Morpheus KVM is a powerful, cheaper alternative to virtualization compared with other hypervisor offerings. It is also very capable of setting up complex shared storage and multiple networks across many hosts. This guide goes over the process for onboarding brownfield KVM clusters and for provisioning new KVM clusters directly from Morpheus. When created or onboarded, KVM clusters are associated with the chosen Cloud and can then be selected as provisioning targets using existing Instance types and automation routines. In this example, baremetal KVM hosts are added to a Morpheus-type Cloud but similar combinations can be made with other Cloud types.


At this time, Morpheus primarily supports CentOS 7 and Ubuntu-based KVM clusters. When creating KVM clusters directly in Morpheus these are the two base OS options. It’s possible to onboard KVM clusters built on other Linux distributions, such as SUSE Linux but the user would need to ensure the correct packages were installed. The required packages are listed below.

  • kvm

  • libvirt

  • virt-manager

  • virt-install

  • qemu-kvm-rhev

  • genisoimage

Additionally, Morpheus will attempt to add a new network switch called ‘morpheus’ and storage pool when onboarding a brownfield KVM cluster.

▸ YOUR GOAL
Please carry on the guide to Morpheus KVM clusters, starting right after its last sentence.

▸ RECORDED INFORMATION
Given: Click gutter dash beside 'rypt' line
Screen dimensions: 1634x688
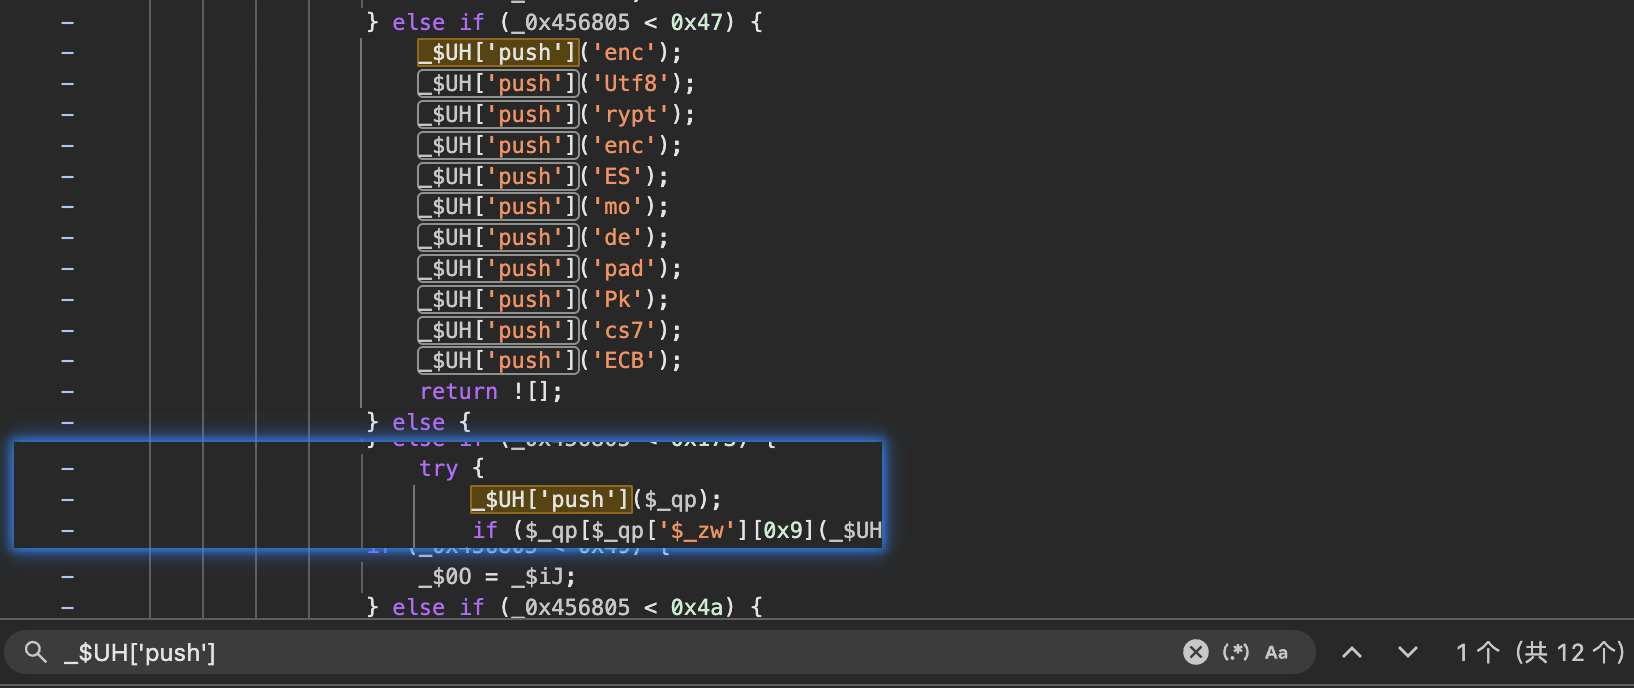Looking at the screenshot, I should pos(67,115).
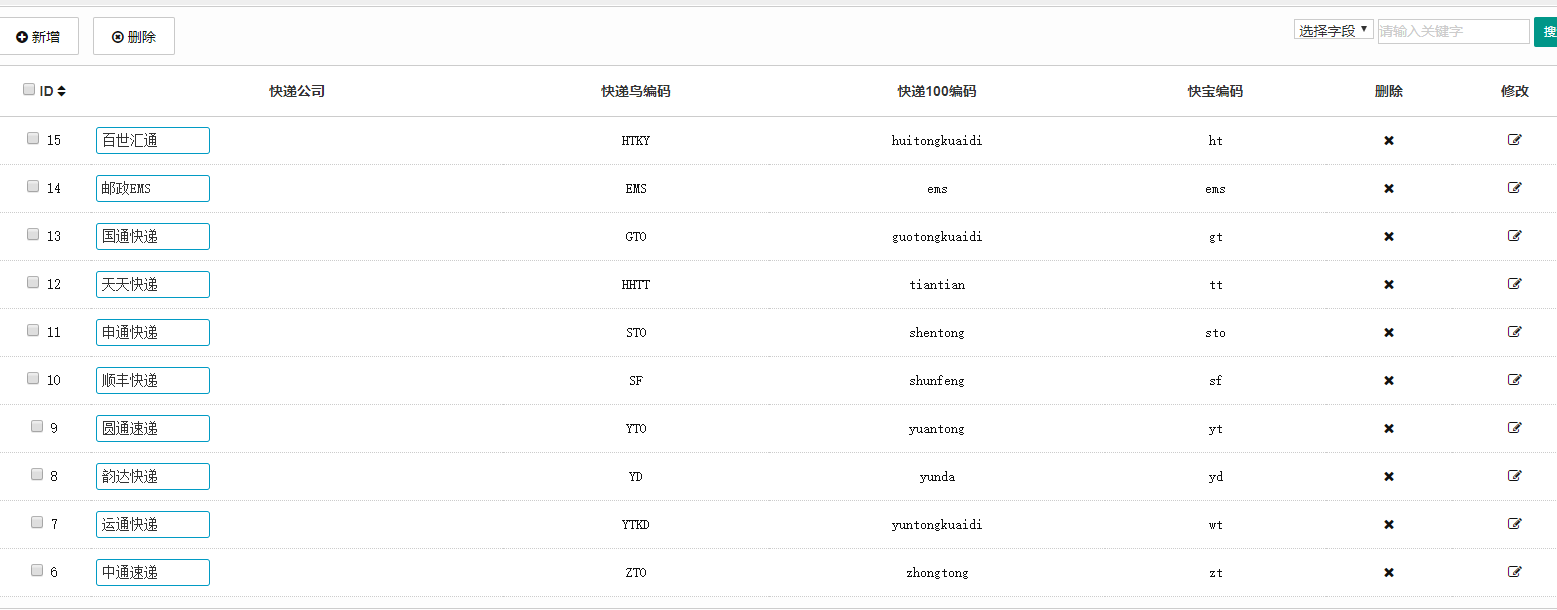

▸ EXERCISE RESULT
When creating new clusters from Morpheus, users simply provide a basic Ubuntu or CentOS box. Morpheus takes care of installing the packages listed above as well as Morpheus Agent, if desired. The same can be said for adding a new host to an existing KVM cluster. Users need only provide access to an Ubuntu or CentOS box and Morpheus will install the required packages along with making sensible default configurations. Users can also add existing KVM hosts to a cluster. After providing SSH access into the host, if Morpheus detects that virsh is installed, it will treat it as a brownfield KVM host. Brownfield KVM hosts must have:

  • libvirt and virsh installed

  • A pool called morpheus-images defined as an image cache and ideally separate from the main datastore

  • A pool called morpheus-cloud-init defined which stores small disk images for bootup (this pool can be small)


Morpheus creates (or uses in the case of brownfield hosts) a morpheus-images pool which is separate from the main datastore. This is a host-local image cache which facilitates faster clone operations. The cache will automatically purge images once the allocation reaches 80% to avoid filling completely. Once it is 80% full, the oldest accessed volumes in the cache will be deleted first until the cache is under 50% full once again.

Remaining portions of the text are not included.